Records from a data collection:
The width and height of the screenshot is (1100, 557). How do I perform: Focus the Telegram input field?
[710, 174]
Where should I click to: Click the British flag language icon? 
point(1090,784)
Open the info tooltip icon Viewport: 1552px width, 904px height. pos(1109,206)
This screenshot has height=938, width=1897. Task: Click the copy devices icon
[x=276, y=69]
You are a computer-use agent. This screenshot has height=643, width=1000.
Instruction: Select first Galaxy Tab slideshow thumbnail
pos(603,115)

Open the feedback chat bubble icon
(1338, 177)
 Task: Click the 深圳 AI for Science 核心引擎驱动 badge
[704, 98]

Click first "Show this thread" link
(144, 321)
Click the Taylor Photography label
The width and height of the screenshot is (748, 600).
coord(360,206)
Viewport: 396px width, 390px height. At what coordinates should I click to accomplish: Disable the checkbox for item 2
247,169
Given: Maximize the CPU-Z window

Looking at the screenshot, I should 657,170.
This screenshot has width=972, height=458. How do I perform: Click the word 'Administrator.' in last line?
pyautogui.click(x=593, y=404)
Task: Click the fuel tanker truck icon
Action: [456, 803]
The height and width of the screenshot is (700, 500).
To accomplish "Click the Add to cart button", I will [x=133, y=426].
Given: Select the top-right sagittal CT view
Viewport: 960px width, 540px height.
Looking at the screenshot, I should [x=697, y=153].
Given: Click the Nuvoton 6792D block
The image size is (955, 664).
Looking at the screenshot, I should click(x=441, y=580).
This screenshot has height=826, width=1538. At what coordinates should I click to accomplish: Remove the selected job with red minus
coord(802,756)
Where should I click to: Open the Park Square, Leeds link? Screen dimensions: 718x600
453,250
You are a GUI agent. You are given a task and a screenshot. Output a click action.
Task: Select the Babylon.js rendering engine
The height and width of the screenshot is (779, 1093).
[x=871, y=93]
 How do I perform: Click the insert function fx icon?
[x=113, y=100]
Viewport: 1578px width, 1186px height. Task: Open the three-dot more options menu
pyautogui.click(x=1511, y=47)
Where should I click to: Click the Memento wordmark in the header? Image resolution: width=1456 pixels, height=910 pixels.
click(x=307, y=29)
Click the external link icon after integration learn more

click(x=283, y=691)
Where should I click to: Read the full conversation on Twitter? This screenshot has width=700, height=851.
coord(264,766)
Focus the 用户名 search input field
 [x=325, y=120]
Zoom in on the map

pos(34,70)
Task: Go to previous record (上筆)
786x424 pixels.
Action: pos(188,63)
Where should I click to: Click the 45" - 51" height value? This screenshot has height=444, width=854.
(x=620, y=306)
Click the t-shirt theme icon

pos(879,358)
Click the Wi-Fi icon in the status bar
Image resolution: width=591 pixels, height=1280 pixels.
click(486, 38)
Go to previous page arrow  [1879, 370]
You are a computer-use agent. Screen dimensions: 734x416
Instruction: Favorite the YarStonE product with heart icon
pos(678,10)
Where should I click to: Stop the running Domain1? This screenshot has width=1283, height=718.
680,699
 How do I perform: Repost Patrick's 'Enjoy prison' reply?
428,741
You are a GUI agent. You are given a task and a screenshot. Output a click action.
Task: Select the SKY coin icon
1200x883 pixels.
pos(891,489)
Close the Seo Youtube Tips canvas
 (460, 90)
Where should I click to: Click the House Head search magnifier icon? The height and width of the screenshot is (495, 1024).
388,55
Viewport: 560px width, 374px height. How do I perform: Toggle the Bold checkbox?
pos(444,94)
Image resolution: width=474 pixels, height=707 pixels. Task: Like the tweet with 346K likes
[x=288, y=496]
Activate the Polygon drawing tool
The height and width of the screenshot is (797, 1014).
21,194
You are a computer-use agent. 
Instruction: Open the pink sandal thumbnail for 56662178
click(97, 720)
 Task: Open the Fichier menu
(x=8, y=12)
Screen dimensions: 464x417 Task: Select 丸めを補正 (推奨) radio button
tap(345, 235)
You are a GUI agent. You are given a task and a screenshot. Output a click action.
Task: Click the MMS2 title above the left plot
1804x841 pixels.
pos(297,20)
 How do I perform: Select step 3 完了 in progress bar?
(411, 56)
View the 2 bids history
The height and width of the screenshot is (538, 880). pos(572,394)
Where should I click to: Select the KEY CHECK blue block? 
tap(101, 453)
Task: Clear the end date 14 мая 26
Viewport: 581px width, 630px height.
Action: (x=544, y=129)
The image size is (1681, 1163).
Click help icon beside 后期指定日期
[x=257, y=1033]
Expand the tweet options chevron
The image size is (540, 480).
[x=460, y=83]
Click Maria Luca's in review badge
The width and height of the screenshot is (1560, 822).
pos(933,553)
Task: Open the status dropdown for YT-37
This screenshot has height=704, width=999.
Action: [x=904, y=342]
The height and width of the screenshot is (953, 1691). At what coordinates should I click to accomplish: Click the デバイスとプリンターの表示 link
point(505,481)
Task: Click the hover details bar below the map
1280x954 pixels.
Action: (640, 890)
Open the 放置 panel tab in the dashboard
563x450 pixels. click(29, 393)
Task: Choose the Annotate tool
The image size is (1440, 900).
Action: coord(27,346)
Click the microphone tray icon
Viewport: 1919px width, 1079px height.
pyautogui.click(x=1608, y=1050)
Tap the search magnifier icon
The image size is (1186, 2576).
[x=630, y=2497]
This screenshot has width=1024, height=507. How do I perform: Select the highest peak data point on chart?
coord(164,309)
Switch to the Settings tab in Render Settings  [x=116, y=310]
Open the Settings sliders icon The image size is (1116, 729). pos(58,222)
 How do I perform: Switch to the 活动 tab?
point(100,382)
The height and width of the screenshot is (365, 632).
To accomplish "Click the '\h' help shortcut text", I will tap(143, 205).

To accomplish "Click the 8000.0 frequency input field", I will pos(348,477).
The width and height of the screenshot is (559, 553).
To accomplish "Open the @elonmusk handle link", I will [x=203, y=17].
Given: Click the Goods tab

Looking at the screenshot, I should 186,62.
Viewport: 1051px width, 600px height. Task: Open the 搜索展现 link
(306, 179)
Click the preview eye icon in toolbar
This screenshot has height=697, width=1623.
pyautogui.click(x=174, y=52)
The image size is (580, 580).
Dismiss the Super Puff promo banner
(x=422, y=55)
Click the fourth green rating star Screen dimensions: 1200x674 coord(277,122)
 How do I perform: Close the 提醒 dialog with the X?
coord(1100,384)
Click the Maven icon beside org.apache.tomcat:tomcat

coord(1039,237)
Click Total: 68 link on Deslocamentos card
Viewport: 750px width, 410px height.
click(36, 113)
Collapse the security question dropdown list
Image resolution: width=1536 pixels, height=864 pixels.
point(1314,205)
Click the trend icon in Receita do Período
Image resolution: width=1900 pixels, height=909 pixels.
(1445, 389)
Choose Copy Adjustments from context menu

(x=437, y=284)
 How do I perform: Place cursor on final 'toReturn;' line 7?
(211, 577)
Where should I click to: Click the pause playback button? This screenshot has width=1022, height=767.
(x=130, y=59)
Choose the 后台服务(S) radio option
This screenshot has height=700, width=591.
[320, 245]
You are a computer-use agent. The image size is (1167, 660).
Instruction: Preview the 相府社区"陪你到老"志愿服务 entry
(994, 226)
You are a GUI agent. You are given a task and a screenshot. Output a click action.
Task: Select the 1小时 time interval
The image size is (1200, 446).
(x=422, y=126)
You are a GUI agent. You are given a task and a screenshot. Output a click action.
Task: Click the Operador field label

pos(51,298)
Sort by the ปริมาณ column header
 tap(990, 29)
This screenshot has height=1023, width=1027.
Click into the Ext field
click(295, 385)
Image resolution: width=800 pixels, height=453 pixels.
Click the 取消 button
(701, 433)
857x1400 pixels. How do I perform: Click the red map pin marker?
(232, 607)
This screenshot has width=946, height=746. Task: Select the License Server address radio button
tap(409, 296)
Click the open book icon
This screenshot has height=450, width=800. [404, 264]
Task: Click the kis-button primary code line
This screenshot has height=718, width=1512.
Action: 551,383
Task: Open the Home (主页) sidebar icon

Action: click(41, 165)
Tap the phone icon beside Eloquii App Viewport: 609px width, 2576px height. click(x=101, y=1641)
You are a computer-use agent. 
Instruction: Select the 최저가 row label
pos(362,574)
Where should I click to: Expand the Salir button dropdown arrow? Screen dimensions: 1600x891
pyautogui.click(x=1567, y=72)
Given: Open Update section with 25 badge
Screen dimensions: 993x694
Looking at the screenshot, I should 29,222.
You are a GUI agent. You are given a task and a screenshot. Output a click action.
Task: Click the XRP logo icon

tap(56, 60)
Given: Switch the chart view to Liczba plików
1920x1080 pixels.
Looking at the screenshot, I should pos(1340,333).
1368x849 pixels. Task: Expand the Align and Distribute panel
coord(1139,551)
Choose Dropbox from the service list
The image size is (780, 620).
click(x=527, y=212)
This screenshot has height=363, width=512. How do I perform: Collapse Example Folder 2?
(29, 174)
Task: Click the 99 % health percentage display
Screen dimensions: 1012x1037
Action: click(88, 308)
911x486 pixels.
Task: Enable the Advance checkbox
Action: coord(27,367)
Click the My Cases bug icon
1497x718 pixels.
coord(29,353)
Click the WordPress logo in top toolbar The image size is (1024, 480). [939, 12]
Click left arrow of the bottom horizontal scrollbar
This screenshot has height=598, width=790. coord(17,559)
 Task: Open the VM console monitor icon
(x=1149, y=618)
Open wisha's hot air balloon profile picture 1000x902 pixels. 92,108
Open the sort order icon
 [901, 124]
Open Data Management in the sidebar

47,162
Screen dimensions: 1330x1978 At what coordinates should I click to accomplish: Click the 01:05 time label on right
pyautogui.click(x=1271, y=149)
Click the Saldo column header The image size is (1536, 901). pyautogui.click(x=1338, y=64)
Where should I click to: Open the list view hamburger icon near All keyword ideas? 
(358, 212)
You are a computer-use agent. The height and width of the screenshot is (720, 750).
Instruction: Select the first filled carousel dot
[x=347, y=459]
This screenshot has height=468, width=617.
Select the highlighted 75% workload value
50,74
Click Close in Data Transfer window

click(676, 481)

* [WHAT IS BEING ASKED] Find all the lines with "will" in the data and copy them.

* [RESULT]
To accomplish "Click the Add to cart button", I will [x=133, y=426].
To accomplish "Click the '\h' help shortcut text", I will tap(143, 205).
To accomplish "Click the 8000.0 frequency input field", I will pos(348,477).
To accomplish "Open the @elonmusk handle link", I will [x=203, y=17].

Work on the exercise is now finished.